Une peine prononcée, dans le cadre de ce type d’infraction courant octobre, par un procureur du Ministère public de l’arrondissement de l’Est vaudois, ressort clairement de la pile. Un soir de printemps, vers 22h30, le client d’un hôtel veveysan de la place, très énervé de ne pas recevoir suffisamment vite la clé de sa chambre, menace le personnel employé à la réception. Il «veut tout casser».
Plus de 4’000 francs!
Né à Aigle, au bénéfice d’un casier judiciaire par deux fois chargé, l’homme joint le geste à la menace. Il se saisit d’un ordinateur dans le bureau, puis le lance contre le mur. Il le remet ensuite comme si de rien n’était à sa place. Dans la foulée, il défouraille et se met à uriner – durant 30 secondes, précise l’ordonnance de condamnation – sur l’imprimante du bureau. Résultat: totalement inutilisable.

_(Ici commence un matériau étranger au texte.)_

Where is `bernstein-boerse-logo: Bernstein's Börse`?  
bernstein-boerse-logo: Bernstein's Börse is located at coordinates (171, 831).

La direction de l’hôtel veveysan a évidemment déposé une plainte pénale. À l’issue de l’instruction, le Chablaisien a été condamné. Au pénal, il écope de 30 jours-amende à 80 francs le jour, pour un total de 2’400 francs. Pour l’ordinateur endommagé et l’imprimante noyée par son urine, la facture s’allonge de 1’569 francs. 200 francs sont encore compris pour les frais de procédure.